Currently, the federal government reports on racial and ethnic disparities in health care via the NHDR. Future releases of the NHDR might routinely include regional and local reporting on health disparities. Alternatively, the NHDR might generate local reports in response to requests from state agencies, private sector organizations, and institutions about specific questions related to disparities. Much as census data guide local planners, these reports would enable health care leaders to better understand local manifestations of nationally documented health care disparities and enable institutional investment of resources to address locally relevant disparities (as opposed to disparities that may be relevant in other parts of the United States). Results of these local reports might also reveal resource limitations. For example, survey data could reveal local disparities in the availability of primary care or specialty services.

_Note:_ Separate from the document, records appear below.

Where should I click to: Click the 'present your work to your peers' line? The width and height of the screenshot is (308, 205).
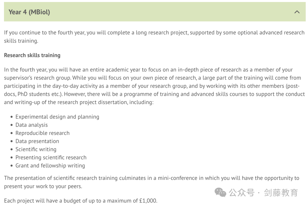43,186
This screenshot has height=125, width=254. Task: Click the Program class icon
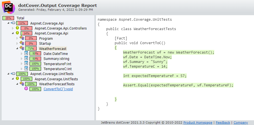22,38
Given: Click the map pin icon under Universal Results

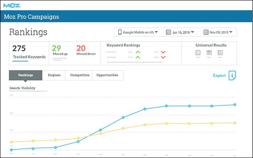Looking at the screenshot, I should coord(209,53).
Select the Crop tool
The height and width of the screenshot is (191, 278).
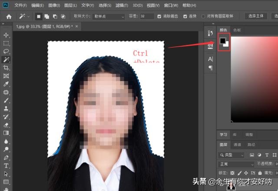[6, 68]
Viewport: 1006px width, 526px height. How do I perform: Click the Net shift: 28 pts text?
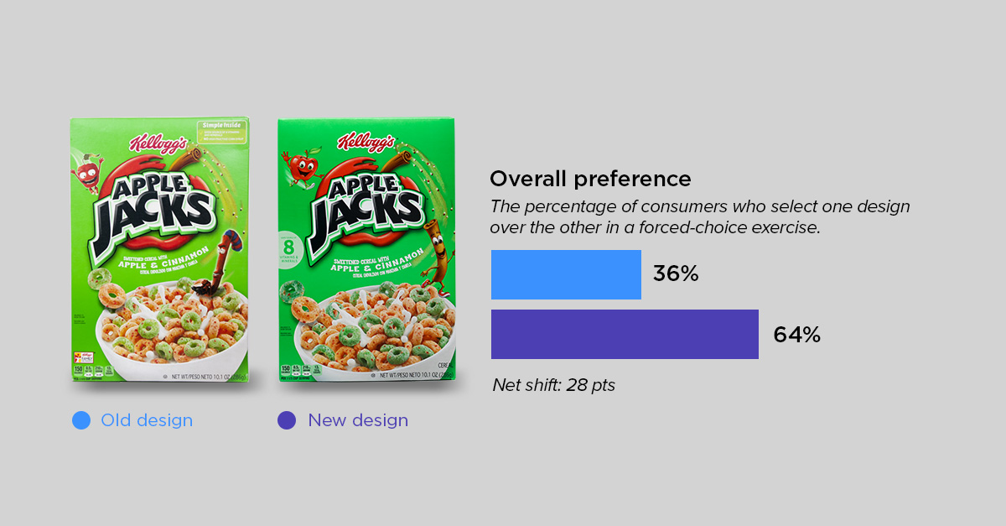pos(554,385)
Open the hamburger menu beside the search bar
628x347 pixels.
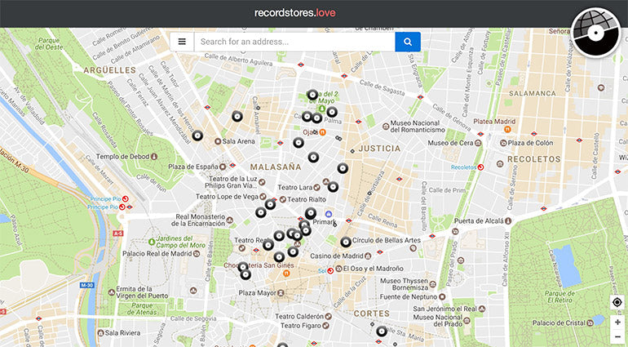pyautogui.click(x=182, y=42)
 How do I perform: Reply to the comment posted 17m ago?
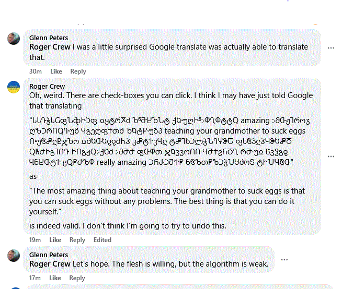click(x=78, y=278)
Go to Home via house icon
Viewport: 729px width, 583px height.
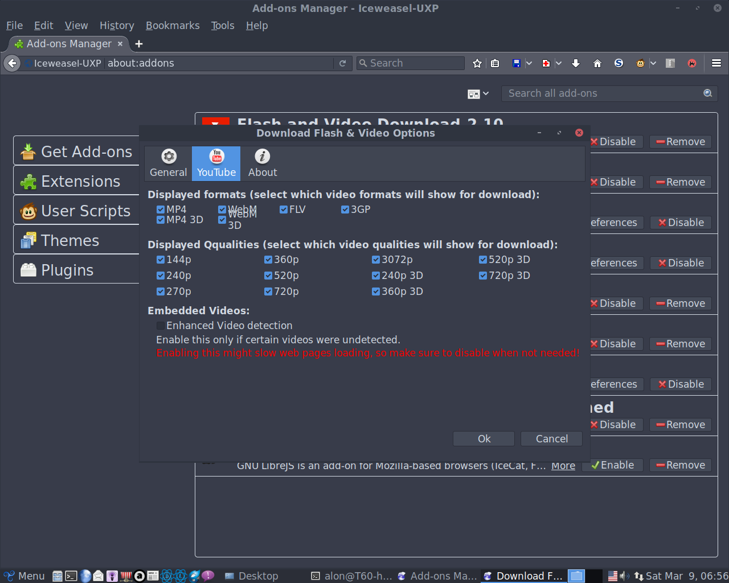click(597, 63)
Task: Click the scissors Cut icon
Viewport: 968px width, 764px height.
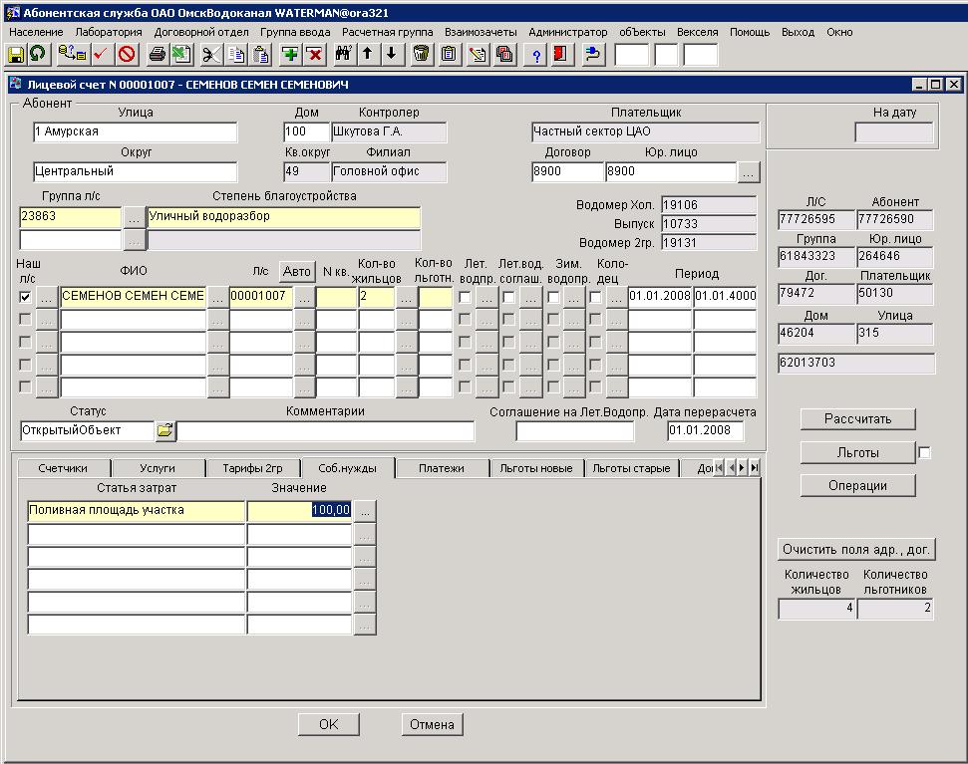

Some federal data, sampled nationally, may lack sufficient sample sizes to assess health care disparities among minority populations with particular medical conditions. Large claims databases are less vulnerable to sample size limitations than survey data. To address disparities using these surveys, the sampling schemes would have to be modified to oversample minority populations or initiate data collection in geographic areas that are not adequately represented. For example, there is already precedent within the Medicare Current Beneficiary Survey for oversampling selected populations (such as managed care enrollees) in some survey rounds. Likewise, monitoring cancer care for Native Americans has stimulated the addition of Arizona and Alaska to the SEER program. Sampling modifications could be guided by results of racial disparities analyses using larger administrative datasets.
In conclusion, racial and ethnic disparities continue to be an important national problem. Much of what we know about these disparities has been derived from federal databases. The federal government has key roles as standard setter, as data collector for federally sponsored programs, and as a data clearinghouse. The collection of data on race, ethnicity, and health must reflect the growing diversity of our population. Coordinating the efforts of states and local insurers with federal efforts to enhance and standardize race and ethnicity data collection could lead to more powerful analyses of aggregated data. With modifications, federal datasets can also be useful to local health care leaders and policy makers as they strive to reduce racial and ethnic disparities and improve care for all of the citizens of the United States.
This work was supported by a grant from the Robert Wood Johnson Foundation.